Spot each line in the data below containing "Castellón" and copy it.

*** Data in this exercise Section Begins ***

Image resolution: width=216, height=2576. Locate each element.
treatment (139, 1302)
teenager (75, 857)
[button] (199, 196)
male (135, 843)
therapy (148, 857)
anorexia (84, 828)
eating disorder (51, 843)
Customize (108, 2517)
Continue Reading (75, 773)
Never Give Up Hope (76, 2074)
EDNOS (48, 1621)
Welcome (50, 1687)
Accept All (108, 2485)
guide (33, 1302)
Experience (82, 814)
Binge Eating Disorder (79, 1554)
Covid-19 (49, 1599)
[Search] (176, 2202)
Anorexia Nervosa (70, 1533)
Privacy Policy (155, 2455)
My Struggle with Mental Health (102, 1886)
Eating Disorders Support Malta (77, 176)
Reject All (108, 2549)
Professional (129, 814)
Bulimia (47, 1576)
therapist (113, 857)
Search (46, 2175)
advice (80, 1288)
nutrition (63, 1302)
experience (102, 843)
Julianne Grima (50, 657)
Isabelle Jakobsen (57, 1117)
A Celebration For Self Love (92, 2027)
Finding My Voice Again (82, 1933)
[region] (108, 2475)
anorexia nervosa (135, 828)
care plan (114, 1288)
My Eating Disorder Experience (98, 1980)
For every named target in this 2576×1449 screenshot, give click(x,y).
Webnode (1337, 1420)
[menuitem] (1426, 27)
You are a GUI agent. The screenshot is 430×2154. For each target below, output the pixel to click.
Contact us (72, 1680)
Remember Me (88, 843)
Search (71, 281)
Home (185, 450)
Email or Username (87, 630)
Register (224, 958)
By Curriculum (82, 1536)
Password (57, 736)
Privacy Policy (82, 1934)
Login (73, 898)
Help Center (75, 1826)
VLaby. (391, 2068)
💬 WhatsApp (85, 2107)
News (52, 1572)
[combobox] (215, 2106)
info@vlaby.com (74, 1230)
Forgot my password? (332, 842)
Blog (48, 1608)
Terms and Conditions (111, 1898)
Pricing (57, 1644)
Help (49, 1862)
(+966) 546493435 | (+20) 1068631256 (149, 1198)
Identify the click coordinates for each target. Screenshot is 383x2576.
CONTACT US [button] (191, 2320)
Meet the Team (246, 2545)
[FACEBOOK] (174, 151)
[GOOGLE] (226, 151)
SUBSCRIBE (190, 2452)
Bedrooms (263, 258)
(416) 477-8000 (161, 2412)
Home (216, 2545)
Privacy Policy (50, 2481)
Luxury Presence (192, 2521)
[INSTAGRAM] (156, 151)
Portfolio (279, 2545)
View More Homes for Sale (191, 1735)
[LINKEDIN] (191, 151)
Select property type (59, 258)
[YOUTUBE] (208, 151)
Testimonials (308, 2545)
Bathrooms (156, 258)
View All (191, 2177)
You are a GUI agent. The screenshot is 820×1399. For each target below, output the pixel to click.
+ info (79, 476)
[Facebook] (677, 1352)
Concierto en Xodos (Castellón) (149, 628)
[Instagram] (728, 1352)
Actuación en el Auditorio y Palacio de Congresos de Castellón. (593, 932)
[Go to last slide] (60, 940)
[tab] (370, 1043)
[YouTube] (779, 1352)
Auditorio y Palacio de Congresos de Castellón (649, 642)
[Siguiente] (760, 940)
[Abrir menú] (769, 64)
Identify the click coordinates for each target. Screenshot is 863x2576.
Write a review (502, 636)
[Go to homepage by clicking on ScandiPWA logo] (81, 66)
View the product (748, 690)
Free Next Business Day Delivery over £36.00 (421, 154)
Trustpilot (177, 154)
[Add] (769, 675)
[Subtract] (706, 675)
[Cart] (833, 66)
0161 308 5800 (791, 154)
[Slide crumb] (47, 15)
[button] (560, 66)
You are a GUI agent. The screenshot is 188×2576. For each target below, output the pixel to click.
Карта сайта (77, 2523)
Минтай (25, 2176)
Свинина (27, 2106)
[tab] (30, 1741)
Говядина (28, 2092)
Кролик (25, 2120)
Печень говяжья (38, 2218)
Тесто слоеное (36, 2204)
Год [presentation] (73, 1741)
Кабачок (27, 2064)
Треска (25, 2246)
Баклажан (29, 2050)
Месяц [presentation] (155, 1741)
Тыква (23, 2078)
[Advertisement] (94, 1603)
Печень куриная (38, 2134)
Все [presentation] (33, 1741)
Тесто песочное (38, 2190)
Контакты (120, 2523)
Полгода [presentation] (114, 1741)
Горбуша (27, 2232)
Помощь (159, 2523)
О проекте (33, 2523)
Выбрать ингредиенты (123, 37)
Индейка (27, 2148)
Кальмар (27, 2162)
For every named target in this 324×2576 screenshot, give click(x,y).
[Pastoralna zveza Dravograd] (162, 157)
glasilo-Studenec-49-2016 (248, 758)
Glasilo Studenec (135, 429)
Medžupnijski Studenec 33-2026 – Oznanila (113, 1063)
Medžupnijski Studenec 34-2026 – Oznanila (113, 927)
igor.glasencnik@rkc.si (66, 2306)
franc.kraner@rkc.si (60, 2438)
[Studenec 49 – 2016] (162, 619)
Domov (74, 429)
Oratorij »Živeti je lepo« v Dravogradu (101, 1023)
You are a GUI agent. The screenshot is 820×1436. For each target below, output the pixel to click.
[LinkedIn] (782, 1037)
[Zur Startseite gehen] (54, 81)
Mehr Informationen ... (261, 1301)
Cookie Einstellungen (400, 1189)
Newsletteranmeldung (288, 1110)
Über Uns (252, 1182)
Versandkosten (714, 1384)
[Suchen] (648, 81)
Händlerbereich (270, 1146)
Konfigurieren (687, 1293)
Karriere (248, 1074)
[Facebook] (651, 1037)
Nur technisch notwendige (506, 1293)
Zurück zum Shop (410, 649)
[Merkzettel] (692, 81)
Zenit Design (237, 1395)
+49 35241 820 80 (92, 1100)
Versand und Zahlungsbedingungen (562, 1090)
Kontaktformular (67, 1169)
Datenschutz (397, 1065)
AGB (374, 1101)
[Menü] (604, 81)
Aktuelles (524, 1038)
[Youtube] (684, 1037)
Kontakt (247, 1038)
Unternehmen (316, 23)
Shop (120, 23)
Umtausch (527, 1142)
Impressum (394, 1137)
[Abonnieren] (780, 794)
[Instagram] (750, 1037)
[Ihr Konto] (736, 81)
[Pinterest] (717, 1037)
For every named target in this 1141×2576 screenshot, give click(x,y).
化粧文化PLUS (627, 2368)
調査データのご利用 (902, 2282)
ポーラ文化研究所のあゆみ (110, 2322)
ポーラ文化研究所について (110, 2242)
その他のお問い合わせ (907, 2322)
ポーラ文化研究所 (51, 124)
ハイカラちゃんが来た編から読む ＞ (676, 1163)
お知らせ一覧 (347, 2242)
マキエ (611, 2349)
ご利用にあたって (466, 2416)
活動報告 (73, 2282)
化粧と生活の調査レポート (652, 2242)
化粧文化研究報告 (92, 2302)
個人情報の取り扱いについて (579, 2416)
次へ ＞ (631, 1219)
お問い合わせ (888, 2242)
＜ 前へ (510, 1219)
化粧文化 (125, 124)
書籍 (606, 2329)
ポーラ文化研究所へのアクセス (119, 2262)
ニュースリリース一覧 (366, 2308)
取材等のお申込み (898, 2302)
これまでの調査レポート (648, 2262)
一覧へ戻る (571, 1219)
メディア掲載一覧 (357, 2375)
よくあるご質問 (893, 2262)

*** Data in this exercise Section Ends ***

> **Solution for this exercise**
Concierto en Xodos (Castellón) (149, 628)
Actuación en el Auditorio y Palacio de Congresos de Castellón. (593, 932)
Auditorio y Palacio de Congresos de Castellón (649, 642)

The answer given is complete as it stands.